Pre-planning at the beginning of your shift will alert you to any container changes that might have occurred since your last encounter with this medication. As medication shortages continue to impact our industry, changes in container volumes will inevitably have an impact on how we dose our medications.

3. Measure twice, draw once

Utilize references to your advantage. Be aware of their strengths, as well as their weaknesses. Not all reference devices break your administration volume down to milliliters (which simply makes our jobs easier). To reduce the risk of error, two providers should utilize two different reference devices.

4. Label your syringe

If you’re transferring medications from a 10 mL syringe to a 3 mL syringe, it may be beneficial to label your syringe – both with the medication that you’re drawing – and with the actual volume amount to draw.

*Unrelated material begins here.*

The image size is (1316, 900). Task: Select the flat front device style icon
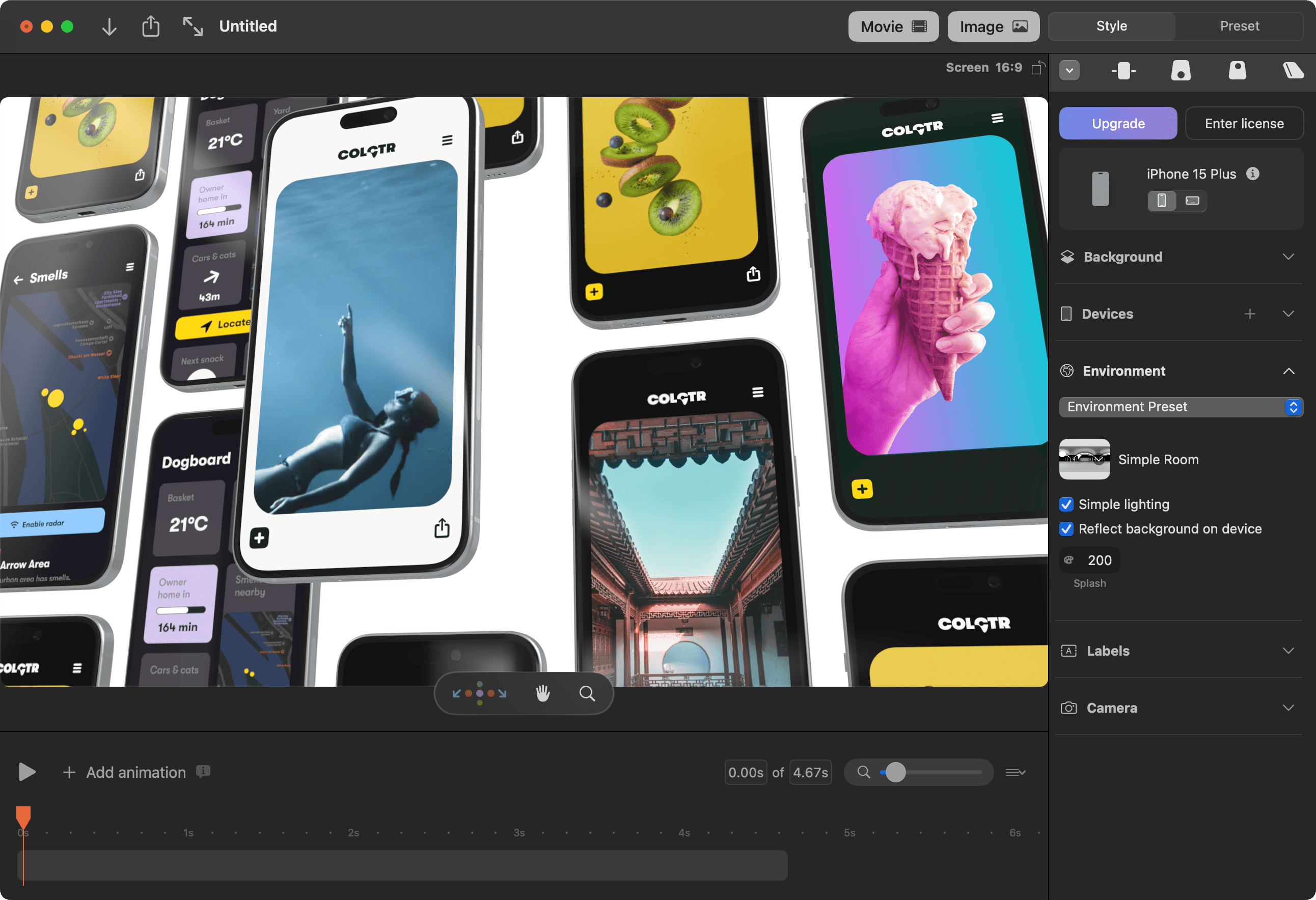[x=1124, y=71]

Another option is utilizing commercially pre-labeled syringes that correlate to a patient’s weight-based color-code.

5. Practice medication dosing often

Whether you administer medications every shift or not, it’s important to keep your mind on track and ready to calculate formulas, as well as familiarize yourself with your equipment on a regular basis.

If you’re an EMS educator, quiz your students on medication doses at the beginning of every session. Give them a container and a dose, then have them calculate the milliliters to draw.

If you’re going through your rig checks, run through the doses in your head. Recite which volume you would draw and where you would find the necessary equipment. Where is your 3 mL syringe ... or your blunt-tip needle ... or filter straw? Practice doesn’t necessarily make you perfect, but it will make you consistent!

Set yourself and your agency up for success. Practice your skills, refine your processes and minimize your opportunity for error. Following these simple steps can help to prevent dosing errors.